Google hat seit Anfang 2020 zwei größere Core-Updates veröffentlicht. Diese wichtigen Neuerungen wurden im Januar bzw. Mai eingeführt, um Nutzern relevantere Suchergebnisse und bessere Platzierungen zu ermöglichen. Webseiten bemerken nach jedem Update eine Veränderung ihrer Platzierungen (insbesondere in den ersten Tagen). Beide Core-Updates waren global und nicht auf bestimmte Regionen, Sprachen oder Kategorien beschränkt.
Hier ist eine Zusammenfassung einiger Änderungen, die Ihnen dank dieser Funktionen auffallen könnten:
–COVID-19: Dieses Update scheint die COVID-19-Krise bei der Definition der Suchmethoden berücksichtigt zu haben. Der neue Algorithmus zielt auf die „Suchintention des Nutzers“ ab, d. h. er soll die Suchergebnisseite (SERP) relevanter gestalten, indem er den Inhalt der Webseiten und die Suchintention des Nutzers auswertet.
Dies ist wichtig, da die meisten Menschen derzeit nach Informationen zu COVID-19 suchen. Um Gesundheitsorganisationen dabei zu unterstützen, ihre Informationen besser zugänglich zu machen, wurde außerdem eine Google-Suchgruppe zu COVID-19 eingerichtet. Google ermöglichte es Veranstaltern zudem, den Status ihrer Veranstaltung mithilfe einer Schema.org-Eigenschaft für Ereignisstatus auf „abgesagt“, „verschoben“ oder „neu terminiert“ zu aktualisieren.

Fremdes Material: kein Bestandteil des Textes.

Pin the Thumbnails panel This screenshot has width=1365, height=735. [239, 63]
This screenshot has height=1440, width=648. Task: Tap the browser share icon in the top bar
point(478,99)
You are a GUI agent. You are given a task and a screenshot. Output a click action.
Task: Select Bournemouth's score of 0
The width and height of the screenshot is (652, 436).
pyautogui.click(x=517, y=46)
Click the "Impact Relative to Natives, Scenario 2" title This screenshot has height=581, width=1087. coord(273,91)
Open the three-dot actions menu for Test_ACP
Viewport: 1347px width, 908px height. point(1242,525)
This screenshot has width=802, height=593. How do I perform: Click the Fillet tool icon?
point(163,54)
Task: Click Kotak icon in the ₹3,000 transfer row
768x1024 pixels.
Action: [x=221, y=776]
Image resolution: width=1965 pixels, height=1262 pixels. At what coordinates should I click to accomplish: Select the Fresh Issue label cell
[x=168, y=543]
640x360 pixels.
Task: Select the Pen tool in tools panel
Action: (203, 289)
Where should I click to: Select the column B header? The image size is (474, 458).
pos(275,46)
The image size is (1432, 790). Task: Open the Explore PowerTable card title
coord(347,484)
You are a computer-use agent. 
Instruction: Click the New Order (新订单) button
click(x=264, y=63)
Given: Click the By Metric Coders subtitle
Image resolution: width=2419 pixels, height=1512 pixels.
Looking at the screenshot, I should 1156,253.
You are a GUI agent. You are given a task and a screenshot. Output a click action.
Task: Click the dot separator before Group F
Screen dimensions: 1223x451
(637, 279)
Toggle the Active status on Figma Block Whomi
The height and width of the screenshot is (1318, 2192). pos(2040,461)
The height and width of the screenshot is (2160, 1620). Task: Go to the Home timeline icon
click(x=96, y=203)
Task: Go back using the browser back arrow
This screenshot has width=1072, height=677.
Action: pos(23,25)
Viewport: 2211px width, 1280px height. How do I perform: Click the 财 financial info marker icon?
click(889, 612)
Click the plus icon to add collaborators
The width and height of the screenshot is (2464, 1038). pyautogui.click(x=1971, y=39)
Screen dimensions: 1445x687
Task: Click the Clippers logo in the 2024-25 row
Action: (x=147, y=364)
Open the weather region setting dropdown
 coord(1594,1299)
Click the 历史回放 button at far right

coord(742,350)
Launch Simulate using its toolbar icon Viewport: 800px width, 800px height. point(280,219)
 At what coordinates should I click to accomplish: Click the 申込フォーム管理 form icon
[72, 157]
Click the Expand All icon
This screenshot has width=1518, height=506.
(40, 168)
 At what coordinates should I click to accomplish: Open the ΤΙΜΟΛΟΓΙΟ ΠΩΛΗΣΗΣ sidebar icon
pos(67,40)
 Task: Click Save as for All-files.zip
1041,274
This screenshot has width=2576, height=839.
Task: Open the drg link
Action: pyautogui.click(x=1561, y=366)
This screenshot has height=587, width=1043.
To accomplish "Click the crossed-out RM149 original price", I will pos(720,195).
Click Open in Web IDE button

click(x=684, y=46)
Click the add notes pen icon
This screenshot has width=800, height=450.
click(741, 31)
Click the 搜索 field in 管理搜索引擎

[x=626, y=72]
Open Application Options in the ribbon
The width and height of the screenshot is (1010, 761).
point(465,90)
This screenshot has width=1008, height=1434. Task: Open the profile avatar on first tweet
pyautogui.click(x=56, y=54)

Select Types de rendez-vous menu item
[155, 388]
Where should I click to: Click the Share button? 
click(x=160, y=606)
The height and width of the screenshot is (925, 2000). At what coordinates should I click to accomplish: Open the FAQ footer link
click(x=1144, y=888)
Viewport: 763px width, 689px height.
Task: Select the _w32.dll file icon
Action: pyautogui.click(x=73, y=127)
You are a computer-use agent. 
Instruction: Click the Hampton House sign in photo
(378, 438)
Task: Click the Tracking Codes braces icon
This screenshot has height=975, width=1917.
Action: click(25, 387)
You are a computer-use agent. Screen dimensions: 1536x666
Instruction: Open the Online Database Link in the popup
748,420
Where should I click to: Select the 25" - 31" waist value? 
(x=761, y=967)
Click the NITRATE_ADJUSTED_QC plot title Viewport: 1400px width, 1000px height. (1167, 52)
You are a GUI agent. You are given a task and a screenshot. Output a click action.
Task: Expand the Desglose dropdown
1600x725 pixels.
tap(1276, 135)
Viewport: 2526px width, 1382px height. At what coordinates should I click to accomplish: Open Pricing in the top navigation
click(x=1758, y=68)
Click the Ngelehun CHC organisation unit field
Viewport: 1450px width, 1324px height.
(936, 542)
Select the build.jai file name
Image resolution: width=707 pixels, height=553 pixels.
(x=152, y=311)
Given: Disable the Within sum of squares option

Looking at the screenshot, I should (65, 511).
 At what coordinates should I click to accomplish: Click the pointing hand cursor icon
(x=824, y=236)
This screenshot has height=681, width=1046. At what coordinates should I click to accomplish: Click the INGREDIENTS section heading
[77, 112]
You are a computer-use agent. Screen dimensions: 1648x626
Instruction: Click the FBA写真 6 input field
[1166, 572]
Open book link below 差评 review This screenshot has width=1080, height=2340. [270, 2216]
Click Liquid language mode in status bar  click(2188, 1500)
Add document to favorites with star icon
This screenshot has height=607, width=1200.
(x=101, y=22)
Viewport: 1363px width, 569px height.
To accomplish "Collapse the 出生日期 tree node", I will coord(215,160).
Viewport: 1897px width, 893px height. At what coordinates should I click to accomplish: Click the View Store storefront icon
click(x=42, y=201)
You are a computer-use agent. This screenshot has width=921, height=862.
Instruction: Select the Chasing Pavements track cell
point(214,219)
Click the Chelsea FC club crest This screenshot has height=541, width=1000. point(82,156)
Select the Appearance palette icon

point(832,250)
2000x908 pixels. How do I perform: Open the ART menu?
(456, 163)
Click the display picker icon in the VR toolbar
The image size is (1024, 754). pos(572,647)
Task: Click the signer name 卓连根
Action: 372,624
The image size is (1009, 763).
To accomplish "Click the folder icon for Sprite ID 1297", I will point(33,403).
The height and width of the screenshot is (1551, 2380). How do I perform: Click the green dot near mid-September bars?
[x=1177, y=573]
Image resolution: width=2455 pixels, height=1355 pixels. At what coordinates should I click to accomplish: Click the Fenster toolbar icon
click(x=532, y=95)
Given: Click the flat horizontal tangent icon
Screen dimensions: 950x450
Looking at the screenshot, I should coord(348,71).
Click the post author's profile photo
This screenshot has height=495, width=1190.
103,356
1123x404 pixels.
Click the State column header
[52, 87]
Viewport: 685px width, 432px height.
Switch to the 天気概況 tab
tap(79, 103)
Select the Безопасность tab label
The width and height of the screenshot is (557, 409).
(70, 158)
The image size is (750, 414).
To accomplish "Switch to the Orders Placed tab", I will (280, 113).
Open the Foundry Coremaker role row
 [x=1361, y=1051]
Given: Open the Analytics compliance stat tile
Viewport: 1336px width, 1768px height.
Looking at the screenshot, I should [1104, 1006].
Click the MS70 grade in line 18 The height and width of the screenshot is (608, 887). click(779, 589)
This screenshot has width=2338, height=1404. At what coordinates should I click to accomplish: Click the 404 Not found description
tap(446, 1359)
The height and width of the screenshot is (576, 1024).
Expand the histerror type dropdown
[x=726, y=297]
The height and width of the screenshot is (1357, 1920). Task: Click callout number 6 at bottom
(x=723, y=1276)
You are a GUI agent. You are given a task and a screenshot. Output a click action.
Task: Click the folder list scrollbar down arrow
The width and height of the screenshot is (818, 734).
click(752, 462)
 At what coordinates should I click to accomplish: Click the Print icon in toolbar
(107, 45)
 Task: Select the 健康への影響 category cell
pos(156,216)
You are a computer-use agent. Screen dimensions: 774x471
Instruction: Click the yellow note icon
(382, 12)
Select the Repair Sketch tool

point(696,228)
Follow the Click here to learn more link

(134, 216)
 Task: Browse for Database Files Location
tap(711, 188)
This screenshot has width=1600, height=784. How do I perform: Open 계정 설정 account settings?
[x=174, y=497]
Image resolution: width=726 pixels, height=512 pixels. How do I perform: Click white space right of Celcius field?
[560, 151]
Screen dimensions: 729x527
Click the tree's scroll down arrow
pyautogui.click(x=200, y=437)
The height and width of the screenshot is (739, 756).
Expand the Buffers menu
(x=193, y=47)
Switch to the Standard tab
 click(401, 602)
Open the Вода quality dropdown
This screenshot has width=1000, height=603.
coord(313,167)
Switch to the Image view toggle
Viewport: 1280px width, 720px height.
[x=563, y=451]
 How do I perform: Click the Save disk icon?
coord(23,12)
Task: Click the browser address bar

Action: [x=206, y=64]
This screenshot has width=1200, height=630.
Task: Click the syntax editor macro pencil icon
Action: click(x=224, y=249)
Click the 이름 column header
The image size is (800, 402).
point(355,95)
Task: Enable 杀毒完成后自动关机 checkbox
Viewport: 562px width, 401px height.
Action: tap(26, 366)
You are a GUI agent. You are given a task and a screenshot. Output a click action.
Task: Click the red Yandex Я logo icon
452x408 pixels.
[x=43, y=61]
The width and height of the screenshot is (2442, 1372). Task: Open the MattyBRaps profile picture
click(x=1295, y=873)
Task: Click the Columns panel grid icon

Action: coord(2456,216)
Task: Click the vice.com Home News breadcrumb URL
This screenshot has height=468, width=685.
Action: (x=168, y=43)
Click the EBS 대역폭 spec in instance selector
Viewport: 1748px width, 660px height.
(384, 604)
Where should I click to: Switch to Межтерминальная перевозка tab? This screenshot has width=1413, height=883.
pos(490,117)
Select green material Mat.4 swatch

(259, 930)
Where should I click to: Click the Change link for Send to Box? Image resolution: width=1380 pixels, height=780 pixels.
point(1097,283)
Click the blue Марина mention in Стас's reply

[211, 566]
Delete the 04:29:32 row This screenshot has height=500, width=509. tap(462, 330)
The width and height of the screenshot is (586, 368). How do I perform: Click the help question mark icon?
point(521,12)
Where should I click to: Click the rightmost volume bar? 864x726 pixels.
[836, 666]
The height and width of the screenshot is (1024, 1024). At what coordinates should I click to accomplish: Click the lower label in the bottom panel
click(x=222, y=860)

–Ein neuer Bericht für die Google Search Console: Nutzer können nun einen separaten Bericht abrufen, der Website-Betreibern Aufschluss über die Leistung ihrer Website auf Basis der Web Vitals gibt (dazu gehören Seitenladegeschwindigkeit, Seiteninteraktivität, visuelle Stabilität usw.).
–Höhere Volatilitätsraten: Das neue Update führte zu einer Volatilitätsrate von fast 9 bis 9,4 Punkten. Aufgrund der Pandemie und des zeitgleichen Updates erlitten Branchen wie Reise, Tourismus und Veranstaltungswirtschaft zunächst einen Einbruch in ihren Rankings.
–Inhalt ist entscheidend: Laut Googles Webmaster Central Blog ist der Inhalt weiterhin ein Schlüsselfaktor für Relevanz und Ranking. Originelle, analytische, gut recherchierte und umfassende Inhalte, denen man ohne störende Werbung vertrauen kann, werden in den Suchergebnissen ganz oben stehen.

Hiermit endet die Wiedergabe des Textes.